A number of metrics for quantifying the amount of functional redundancy in a community have been proposed over the years. Two of the most popular metrics are based on comparing a taxonomic diversity measure with a generalized form of the same measure that accounts for functional dissimilarities between taxa. These two metrics express redundancy as either an absolute or relative difference between the taxonomic diversity measure and its generalized form. Because they express the amount of redundancy in a community in terms of raw diversity values, both redundancy metrics are susceptible to the same issues that complicate the interpretation of most commonly used diversity indices.

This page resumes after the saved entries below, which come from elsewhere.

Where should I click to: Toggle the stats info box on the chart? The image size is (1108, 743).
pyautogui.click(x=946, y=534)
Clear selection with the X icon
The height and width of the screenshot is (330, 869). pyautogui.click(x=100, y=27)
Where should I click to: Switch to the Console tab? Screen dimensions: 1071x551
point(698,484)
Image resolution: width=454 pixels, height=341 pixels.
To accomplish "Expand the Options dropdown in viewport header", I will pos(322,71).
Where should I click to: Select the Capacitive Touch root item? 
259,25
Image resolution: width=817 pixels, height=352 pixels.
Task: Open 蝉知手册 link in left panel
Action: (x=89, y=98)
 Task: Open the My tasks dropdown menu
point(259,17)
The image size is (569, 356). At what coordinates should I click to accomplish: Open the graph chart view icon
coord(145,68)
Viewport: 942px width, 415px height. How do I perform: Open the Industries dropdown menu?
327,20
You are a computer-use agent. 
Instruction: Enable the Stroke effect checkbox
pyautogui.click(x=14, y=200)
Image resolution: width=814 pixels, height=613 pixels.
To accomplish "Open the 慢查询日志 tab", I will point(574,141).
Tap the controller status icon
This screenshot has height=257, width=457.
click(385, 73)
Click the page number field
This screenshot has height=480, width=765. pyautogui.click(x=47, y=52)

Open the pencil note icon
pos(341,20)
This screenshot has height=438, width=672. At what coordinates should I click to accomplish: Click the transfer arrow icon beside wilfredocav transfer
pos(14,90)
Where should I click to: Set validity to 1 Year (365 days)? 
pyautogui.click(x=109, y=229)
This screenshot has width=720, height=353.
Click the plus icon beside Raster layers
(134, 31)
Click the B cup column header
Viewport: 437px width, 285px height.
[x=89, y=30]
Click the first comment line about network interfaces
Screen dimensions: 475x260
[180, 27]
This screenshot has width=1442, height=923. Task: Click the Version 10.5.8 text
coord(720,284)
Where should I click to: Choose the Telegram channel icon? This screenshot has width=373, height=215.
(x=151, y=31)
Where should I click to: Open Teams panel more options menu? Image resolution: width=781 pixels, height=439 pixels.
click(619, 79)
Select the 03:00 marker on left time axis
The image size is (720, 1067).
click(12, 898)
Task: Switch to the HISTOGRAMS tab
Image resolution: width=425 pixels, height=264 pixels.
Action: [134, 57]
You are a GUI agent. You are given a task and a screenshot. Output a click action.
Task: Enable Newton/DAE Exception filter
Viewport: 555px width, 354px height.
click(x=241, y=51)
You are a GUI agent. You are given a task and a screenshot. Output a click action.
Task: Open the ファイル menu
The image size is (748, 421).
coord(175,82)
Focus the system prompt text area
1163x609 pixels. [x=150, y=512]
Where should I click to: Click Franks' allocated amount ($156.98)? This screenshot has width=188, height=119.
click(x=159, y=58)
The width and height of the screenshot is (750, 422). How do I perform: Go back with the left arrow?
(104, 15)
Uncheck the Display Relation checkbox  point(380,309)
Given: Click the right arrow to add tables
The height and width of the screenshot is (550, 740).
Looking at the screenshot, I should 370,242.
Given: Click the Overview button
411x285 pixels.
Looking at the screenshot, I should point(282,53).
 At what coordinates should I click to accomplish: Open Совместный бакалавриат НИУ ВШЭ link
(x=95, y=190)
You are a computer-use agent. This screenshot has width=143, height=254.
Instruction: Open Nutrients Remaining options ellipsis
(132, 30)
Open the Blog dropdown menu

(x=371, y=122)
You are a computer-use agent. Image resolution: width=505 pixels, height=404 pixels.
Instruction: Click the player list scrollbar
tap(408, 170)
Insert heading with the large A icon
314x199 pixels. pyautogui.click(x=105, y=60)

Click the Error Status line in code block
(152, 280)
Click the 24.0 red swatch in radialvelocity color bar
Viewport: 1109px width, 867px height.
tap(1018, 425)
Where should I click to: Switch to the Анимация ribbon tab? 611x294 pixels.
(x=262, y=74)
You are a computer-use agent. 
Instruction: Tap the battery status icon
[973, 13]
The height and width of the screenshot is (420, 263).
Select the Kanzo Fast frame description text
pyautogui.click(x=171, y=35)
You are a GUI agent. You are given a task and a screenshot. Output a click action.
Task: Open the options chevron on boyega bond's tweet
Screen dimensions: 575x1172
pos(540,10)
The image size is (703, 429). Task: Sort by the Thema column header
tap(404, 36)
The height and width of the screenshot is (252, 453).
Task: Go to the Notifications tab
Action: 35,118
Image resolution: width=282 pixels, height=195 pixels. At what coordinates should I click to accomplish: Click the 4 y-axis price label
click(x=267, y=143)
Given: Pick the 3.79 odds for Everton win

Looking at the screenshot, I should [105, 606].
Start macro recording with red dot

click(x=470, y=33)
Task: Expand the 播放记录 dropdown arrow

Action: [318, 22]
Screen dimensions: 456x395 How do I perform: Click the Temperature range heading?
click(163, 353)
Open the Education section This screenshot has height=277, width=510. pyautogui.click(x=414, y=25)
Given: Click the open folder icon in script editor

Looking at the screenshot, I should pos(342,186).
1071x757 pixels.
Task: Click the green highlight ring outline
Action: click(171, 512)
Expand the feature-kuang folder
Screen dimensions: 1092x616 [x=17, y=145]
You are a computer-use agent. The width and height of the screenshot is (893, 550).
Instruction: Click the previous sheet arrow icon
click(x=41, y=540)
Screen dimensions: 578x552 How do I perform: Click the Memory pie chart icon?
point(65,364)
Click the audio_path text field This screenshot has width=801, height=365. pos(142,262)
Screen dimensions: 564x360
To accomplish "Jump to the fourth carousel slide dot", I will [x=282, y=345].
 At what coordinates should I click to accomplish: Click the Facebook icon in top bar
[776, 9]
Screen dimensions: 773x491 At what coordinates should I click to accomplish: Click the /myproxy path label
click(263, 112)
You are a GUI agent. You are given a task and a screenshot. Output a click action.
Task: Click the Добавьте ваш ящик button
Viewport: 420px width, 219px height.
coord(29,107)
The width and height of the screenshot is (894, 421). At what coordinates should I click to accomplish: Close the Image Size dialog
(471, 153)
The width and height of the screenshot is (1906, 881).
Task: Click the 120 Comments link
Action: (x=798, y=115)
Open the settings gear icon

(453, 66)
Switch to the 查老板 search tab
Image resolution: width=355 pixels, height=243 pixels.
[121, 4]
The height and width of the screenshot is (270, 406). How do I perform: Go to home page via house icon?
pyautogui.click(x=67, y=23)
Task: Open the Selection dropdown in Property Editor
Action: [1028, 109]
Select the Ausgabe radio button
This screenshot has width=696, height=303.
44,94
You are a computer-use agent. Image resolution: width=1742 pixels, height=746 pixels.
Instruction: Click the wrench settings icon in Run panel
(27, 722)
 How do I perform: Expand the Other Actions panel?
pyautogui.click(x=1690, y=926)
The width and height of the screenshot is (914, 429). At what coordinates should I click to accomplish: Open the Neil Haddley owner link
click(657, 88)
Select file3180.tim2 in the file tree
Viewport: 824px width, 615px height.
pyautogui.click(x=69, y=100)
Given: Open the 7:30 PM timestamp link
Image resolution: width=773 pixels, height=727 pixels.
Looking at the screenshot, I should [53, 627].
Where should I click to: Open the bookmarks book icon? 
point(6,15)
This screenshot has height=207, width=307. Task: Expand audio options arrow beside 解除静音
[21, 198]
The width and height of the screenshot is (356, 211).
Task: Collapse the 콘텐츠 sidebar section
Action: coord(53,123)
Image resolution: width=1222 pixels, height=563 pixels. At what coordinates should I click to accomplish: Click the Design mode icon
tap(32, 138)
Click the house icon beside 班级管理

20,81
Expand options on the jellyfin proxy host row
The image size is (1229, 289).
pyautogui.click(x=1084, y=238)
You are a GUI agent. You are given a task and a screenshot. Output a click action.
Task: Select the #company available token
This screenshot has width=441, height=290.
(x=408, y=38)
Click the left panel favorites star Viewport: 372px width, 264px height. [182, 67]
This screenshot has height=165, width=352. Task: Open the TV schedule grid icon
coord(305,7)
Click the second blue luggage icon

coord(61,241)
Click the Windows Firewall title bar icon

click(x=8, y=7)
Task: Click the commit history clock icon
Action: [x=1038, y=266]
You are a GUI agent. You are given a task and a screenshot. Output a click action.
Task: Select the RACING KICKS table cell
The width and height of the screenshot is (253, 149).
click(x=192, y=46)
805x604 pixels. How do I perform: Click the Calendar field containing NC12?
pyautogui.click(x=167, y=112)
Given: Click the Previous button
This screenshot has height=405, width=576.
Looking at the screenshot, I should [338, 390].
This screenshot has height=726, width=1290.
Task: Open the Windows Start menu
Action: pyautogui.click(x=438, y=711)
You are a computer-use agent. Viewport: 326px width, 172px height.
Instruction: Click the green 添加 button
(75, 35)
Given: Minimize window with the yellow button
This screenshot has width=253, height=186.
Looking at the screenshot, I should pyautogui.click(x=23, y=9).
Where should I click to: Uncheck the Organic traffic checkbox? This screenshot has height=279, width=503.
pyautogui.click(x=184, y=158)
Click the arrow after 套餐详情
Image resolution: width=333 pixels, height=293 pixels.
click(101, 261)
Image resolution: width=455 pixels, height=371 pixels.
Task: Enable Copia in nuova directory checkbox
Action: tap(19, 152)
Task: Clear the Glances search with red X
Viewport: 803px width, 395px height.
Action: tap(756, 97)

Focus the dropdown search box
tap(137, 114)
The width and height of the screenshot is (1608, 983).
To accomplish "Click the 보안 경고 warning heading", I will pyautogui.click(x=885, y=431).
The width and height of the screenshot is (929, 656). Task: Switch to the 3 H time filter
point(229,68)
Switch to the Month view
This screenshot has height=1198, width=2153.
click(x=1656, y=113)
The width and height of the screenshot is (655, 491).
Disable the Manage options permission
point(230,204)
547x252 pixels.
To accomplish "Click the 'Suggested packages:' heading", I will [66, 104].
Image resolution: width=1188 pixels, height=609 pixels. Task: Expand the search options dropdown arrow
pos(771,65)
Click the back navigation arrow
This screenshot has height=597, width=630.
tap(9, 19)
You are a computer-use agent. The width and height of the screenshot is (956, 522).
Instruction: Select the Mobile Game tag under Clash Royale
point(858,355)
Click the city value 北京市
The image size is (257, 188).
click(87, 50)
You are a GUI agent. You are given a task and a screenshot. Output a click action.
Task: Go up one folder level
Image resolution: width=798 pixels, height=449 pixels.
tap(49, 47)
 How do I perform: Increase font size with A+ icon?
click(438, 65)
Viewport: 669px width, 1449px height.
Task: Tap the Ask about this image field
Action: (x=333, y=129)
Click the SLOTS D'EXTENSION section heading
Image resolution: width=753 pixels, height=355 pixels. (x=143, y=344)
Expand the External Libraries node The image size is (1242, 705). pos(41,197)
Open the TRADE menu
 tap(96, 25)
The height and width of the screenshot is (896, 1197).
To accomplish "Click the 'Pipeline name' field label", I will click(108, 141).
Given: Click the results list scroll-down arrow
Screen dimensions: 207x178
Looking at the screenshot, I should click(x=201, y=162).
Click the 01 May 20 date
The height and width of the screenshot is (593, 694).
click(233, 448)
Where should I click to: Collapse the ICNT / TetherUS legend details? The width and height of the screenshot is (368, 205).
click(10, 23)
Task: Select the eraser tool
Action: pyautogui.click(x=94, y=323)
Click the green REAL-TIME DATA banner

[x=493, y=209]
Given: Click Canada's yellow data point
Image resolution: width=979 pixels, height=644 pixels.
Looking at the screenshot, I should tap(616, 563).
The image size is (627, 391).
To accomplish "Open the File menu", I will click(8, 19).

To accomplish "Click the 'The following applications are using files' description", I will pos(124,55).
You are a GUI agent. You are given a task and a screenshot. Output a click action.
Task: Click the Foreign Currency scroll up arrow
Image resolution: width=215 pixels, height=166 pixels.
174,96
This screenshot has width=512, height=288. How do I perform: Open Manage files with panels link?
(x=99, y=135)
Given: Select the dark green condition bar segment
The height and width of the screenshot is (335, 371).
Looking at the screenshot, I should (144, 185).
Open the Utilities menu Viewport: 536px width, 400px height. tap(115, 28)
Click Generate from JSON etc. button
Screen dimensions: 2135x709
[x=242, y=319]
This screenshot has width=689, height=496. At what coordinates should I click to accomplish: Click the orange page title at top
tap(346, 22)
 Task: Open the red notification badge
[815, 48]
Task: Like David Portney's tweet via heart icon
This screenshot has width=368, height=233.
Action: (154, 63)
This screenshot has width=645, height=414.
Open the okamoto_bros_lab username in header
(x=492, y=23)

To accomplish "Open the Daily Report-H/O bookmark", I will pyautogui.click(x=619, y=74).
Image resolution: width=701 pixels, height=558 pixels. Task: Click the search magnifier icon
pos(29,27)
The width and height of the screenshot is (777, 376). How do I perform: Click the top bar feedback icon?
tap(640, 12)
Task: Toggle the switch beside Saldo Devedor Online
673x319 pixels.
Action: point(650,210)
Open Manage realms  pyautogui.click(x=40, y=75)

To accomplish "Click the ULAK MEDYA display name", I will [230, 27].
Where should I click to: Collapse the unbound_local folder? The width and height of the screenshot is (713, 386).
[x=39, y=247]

It is possible to overcome these issues by restating these two indices using a Hill numbers framework. As a growing number of authors have noted, these modified metrics provide a more intuitive quantitative definition of functional redundancy when used to rank communities. Beyond this intuitive definition, measuring redundancy in terms of Hill numbers allows researchers to control the influence of rare taxa on the output value, enabling ecologists to better predict how a community is expected to respond when exposed to an external perturbation that selectively eliminates rare or common taxa.

Here I show that, of the two possible Hill number-based redundancy metrics, the form based on a popular absolute redundancy metric is extremely sensitive to differences in taxonomic diversity and can provide a misleading picture of how much redundancy is present in a community. For this reason, I argue that Hill number-based functional redundancy should be quantified using a relative metric that explicitly accounts for differences in effective taxonomic diversity. The proposed Hill number-based relative redundancy measure is shown to provide a much more complete picture of the distribution of redundant taxa within a community, highlighting subtle patterns that are completely missed by the Hill number-based absolute redundancy metric.

Hypothetical datasets generated by the author, following the procedure described in the main text. Three hypothetical communities, each composed of equally abundant species, where five species are functionally identical, and the remaining species are functionally unique. X contains 10 species, Y contains 50 species, Z contains 100 species. Software (R code) created by Daniel G. Dick.

Hypothetical datasets can be opened using any text editor. R scripts can be opened using the most current version of R. Appendices can be opened in Microsoft Word or OpenOffice.